Mittlerweile gibt es einige hundert „Bildungsträger“, die mit Erwerbsarbeitslosen sehr viel Geld lukrieren, und die freilich auf Aufträge angewiesen sind, welche das AMS ermöglicht. Es handelt sich also um eine weitverzweigte Geschäftspraktik, von der viele Pseudo-Bildungsinstitute profitieren. Ginge die Erwerbsarbeitslosigkeit tatsächlich zurück, und handelte es sich diesbezüglich also nicht nur um eine perfekt inszenierte Statistik-Fälschung, dass ohnehin alles eitel Wonne sei, dann wären innerhalb kürzester Zeit diese ganzen vermeintlichen „Bildungsträger“ in Schall und Rauch aufgegangen. Eine auf derartigen Strukturen, wie sie existieren, aufgebaute Gesellschaft benötigt Erwerbsarbeitslose, um nicht nur Druck auf (noch) beschäftigte Arbeitnehmer zu machen, sondern zudem die Klientel von sogenannten „Bildungseinrichtungen“ zu „bedienen“, welche „Bildung“ bestenfalls simulieren. In diesem Zusammenhang von einer „Bildungsmafia“ zu schreiben, wie es der Autor tut, ist keinesfalls eine Übertreibung. Denn Geschäfte auf dem Rücken von Menschen auszutragen, die sich oft nicht wehren können bzw. nicht ausreichend informiert sind, ist so und so ein Skandal.

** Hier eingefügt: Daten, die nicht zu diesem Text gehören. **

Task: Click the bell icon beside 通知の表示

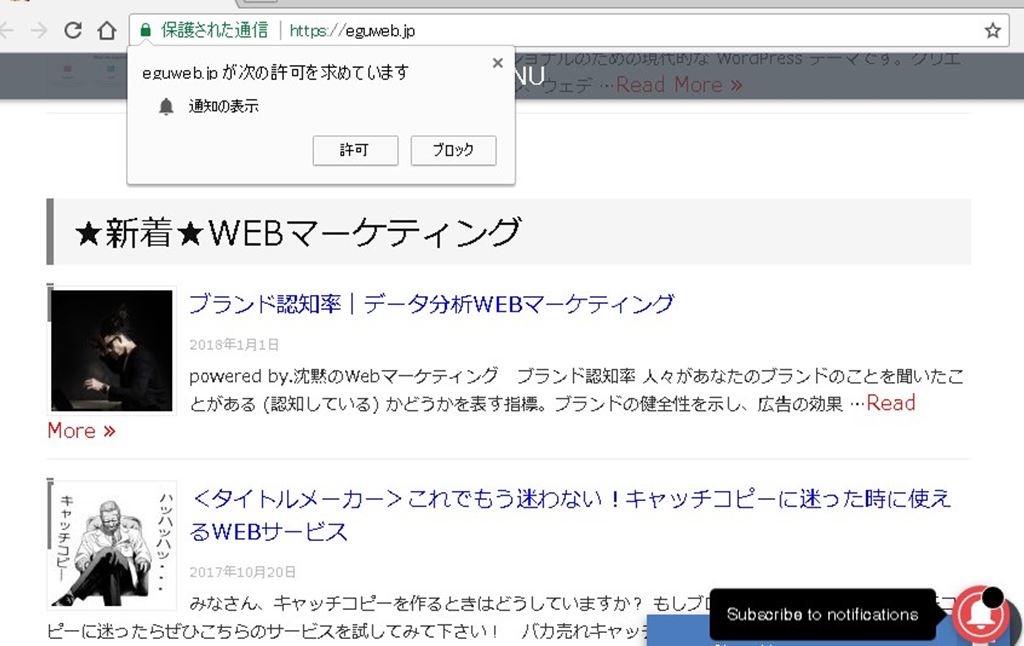Action: tap(166, 106)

Schlussendlich ist nur mehr zu schreiben, dass erwerbsarbeitslose Menschen sich auf die Füße stellen sollten, und nicht alles mit sich machen lassen müssen. David Wieser zeigt vor, dass man sich wehren kann, auch wenn es manchmal keinesfalls einfach ist. Kurioserweise sprach ein selbsternannter „Messias“ von der mittlerweile wohlbekannten „Institution“ Phönix davon, dass auch mit Implacement-Centern zusammengearbeitet werde. Ja, das glaube ich sofort, und dies belegt, wie sich scheinbare „Bildungseinrichtungen“ oder scheinbare „Hilfestellungen“ für Erwerbsarbeitslose gegenseitig Geld zuschaufeln. Traurig nur, dass viele Erwerbsarbeitslose auf diese Schwachsinnigkeiten hereinfallen. In diesem Sinne mag die akribische Dokumentation von David Wieser (er hat auch sehr viel Schriftverkehr mit dem AMS, der AK, seinem ehemaligen „Chef“ usw. einfließen lassen) auch ein Warnsignal sein, und zur Vorsicht gemahnen, wenn es um die „Kooperation“ mit derartigen „Bildungseinrichtungen“ geht.
Mit der Volksanwaltschaft hatte der Autor übrigens letztlich positive Erfahrungen gemacht.